Scaling up low carbon energy for the poor: learning from the Ashden Awards for Sustainable Energy
was commissioned by the UK Governments Department for International Development (DfID), and conducted by the respected International Institute for Environment and Development (IIED) along with the Ashden Awards.

The internationally renowned Ashden Awards finds, rewards and publicises the work of leading sustainable energy programmes working across the developing world and the UK.

  

Surveying over 50 of the past international winners, the report chose ten case studies that had shown “clear evidence of scale”, to see what lessons could be learnt from their success.

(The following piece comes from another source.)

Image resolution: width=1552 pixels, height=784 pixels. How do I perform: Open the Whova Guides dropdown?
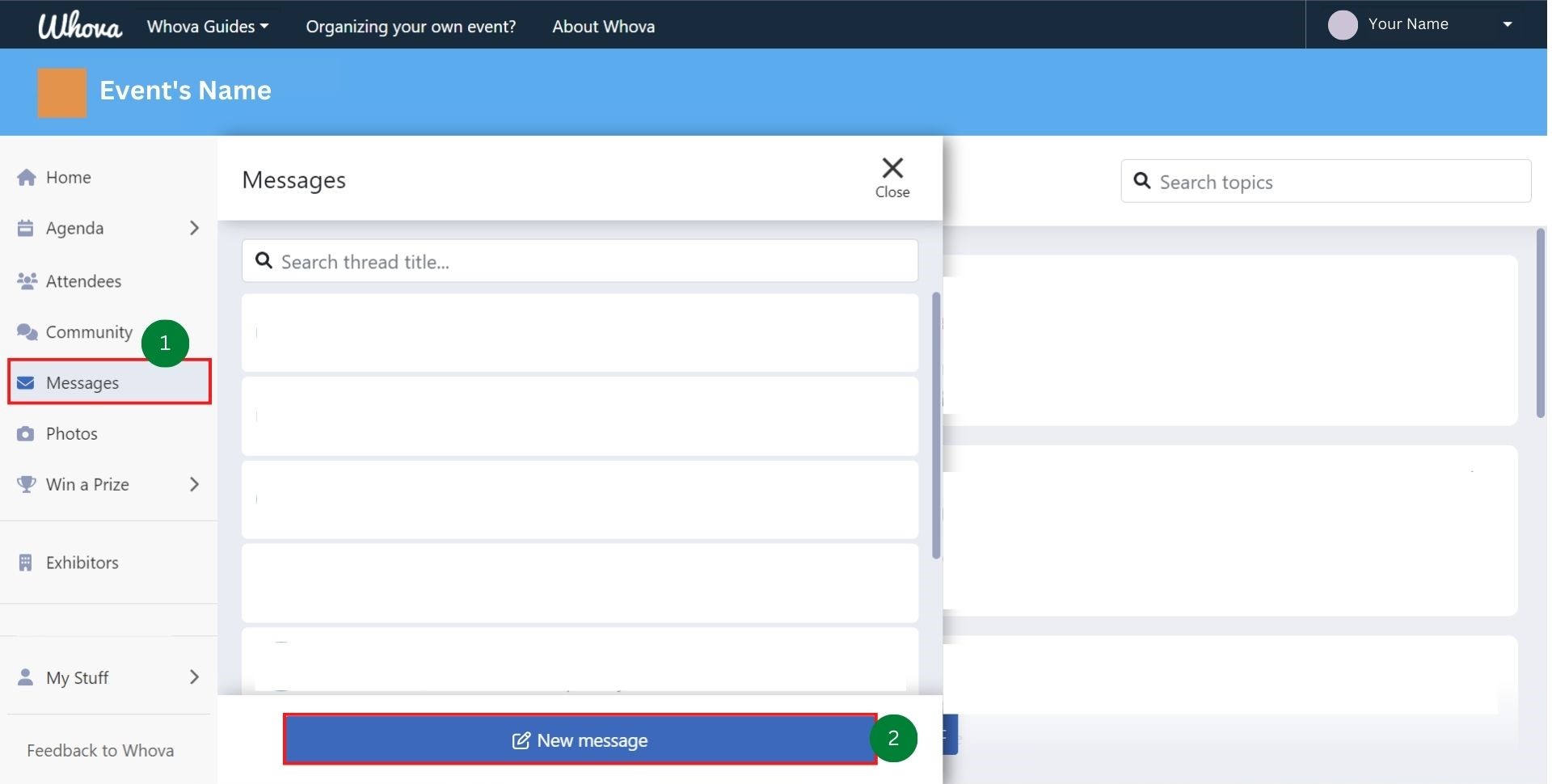[208, 26]
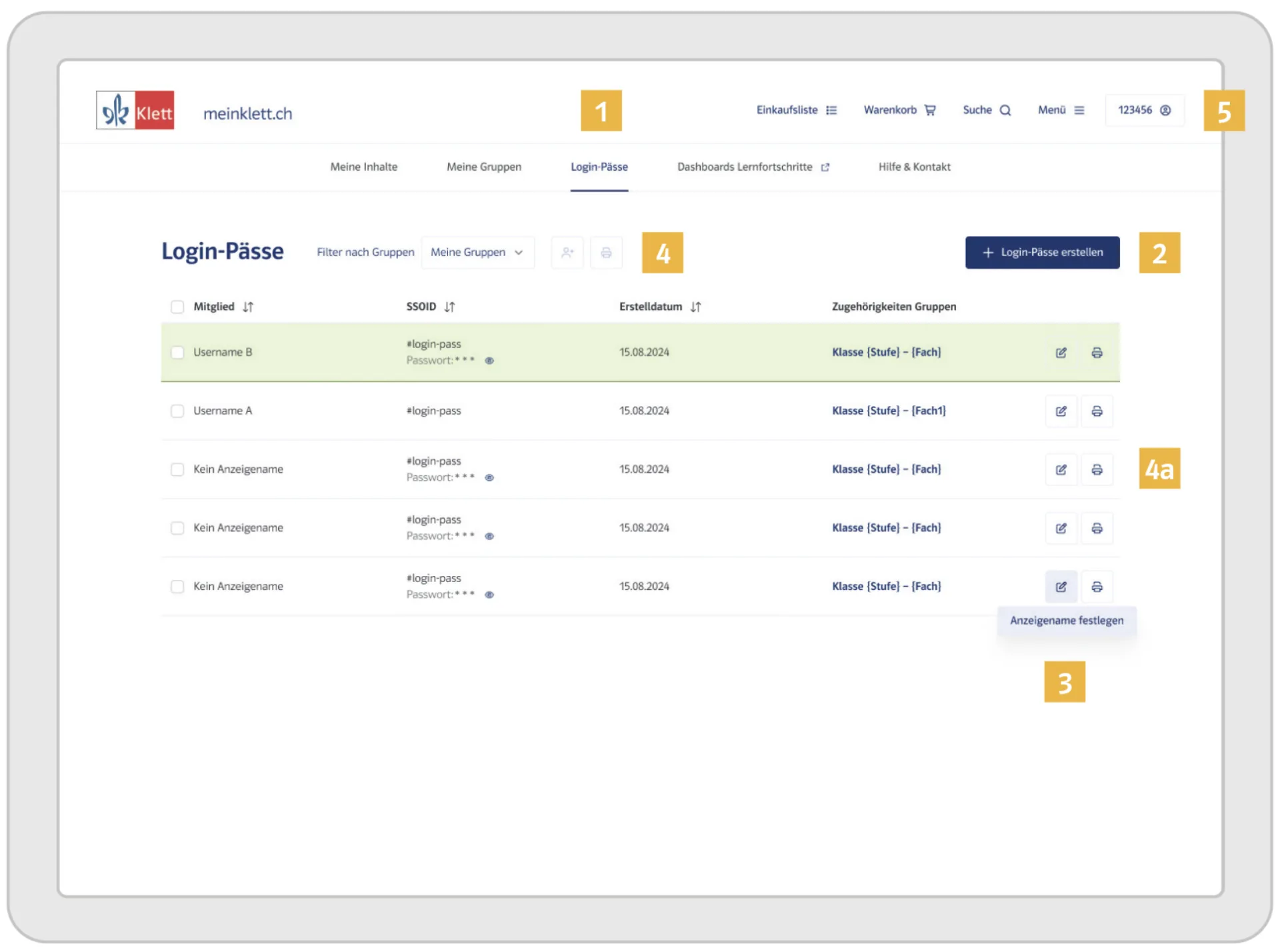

The impact of just these ten are impressive: together they are helping over 9 million people to better lives through clean, affordable energy, and cutting carbon emissions by almost 2 million tonnes per year.

Significantly, given the strong debate around carbon offsets, was the finding that:

 

Well-designed carbon finance is an opportunity to improve energy access. Seven programmes were already using carbon finance or negotiating deals. Many intend to use this new revenue stream as an opportunity to reach poorer customers. Carbon finance requires careful design to be more accessible to SMEs and allow them to target the poor.”

 

Two of these top-ten case studies receiving funding from ClimateCare: foot powered irrigation pumps in India (IDEI) and efficient stoves in Cambodia (GERES).

IDEI is ranked top of the ten for numbers of people directly benefitting (3.7 million) and GERES second (1.4 million). For carbon savings IDEI is second (290,000 tonnes CO2) and GERES is fifth (165,000 tonnes CO2).